Moneybox

Turn Off the Price-Gouging Machine

Companies have to take action to avoid exploiting hurricane evacuees. Here’s how a few got it right.

Hurricane Irma hits Fort Lauderdale.

Companies reacted to the natural disaster before the powerful storm hit places like Fort Lauderdale, Florida.

Chip Somodevilla/Getty Images

Natural disasters present opportunities for companies to burnish their brands—or tarnish them. It’s relatively easy for a company to marshal resources after the disaster has happened by sending truckloads of supplies, distributing products, and stamping its name on relief efforts. It’s much harder to do the right thing as the disaster is approaching or actually happening—and that’s in part because so much of the human activity has been removed from business operations.

Operating at scale—managing millions of customers, running intricate and highly complex operations, keeping track of a huge amount of activity in real time—requires robust systems. The more computer algorithms can perform business activities and make decisions, the more efficient and profitable companies can be. Indeed, companies like Facebook, Google, and Amazon, which enjoy very high margins, rely to a large degree on algorithms to run their businesses.

Software can detect and follow supply and demand in real time and adjust prices accordingly. This is how companies that sell products with set expiration dates—like hotel rooms and airplane seats—manage to eke out profits in highly competitive environments. Retailers like gas stations also use software to scour the marketplace for price information and continually adjust prices.

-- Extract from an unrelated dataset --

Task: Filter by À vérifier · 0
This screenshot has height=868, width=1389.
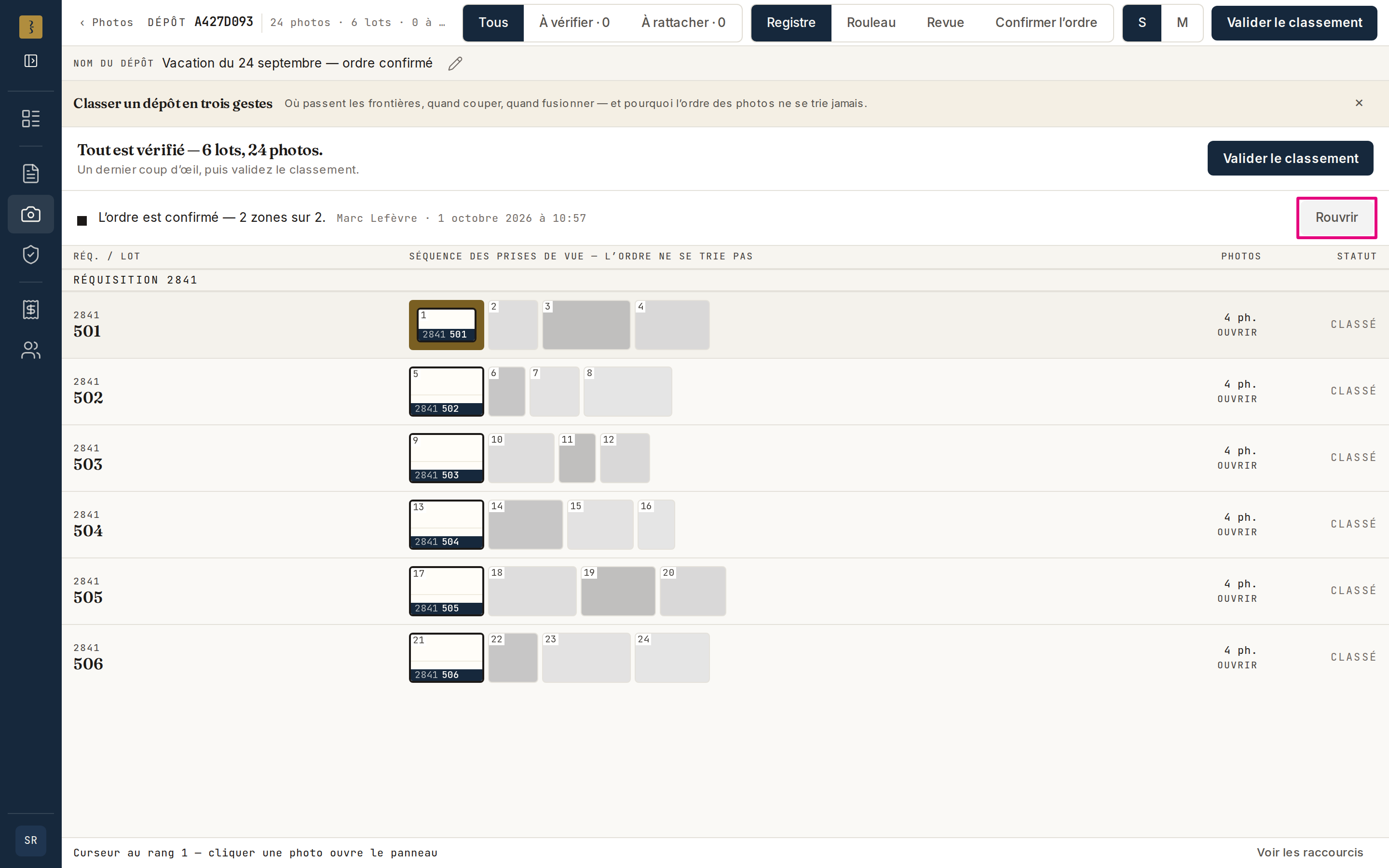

But we’ve seen in the past how doing so can lead to problems when things go badly. Uber, the poster child for having too much artificial intelligence and too little emotional intelligence, was justly dinged for letting its system charge surge pricing during Hurricane Sandy.

Last week, several well-known, very large companies—not exactly paragons of customer service—intervened in their algorithms and altered policies to offer relief to stressed-out customers in ways that were counterintuitive to how the machines would act.

Ordinarily, when lots of people suddenly want to fly air routes at the same time, systems will adjust prices continually higher to capture the available dollars. Not this time. Several airlines last week, led by JetBlue, American, Delta, and United, capped fares for flights leaving Florida, waived some of the fees they charge for bringing baggage and pets along, and added flights and seats to the extent possible. All of which will have the effect of reducing revenues that the system could have captured.

Airbnb generates revenues partly as a percentage of how much guests pay to stay in the homes of hosts on its network. The prospects of millions of people fleeing Irma and seeking temporary shelter would therefore present an opportunity for Airbnb and its hosts to raise prices. But, in another counterintuitive move, Airbnb assembled a list of hosts willing to open their homes for free.

For wireless companies, which make money by charging users for data, a week in which people feel compelled to keep their phones on at all times and continually refresh weather maps or video coverage would be really good for business. The system, without any tweaking, would happily tally overages and charge accordingly. Ahead of Irma’s arrival, however, both AT&T Wireless and Verizon texted customers that they would either add more data to existing plans or simply not charge for text or data overuse for the next week.

Of course, these measures aren’t being done purely out of a sense of humanitarianism. Savvy companies have come to recognize that behaving like a jerk when customers are in extremis can add to your bottom line this quarter, but it invites investigations, and, in the age of social media, backlash. 7-Eleven swung into action quickly when it was reported that several store owners in Florida had jacked up prices of bottled water last week.

Now that so many operations are run by algorithms that have no appreciation for poor optics—or the morality of gouging consumers when they are desperate, or the damage that a greedy vision can do a company’s long-term viability—more and more executives are discovering they have to shut their systems off when the waters rise.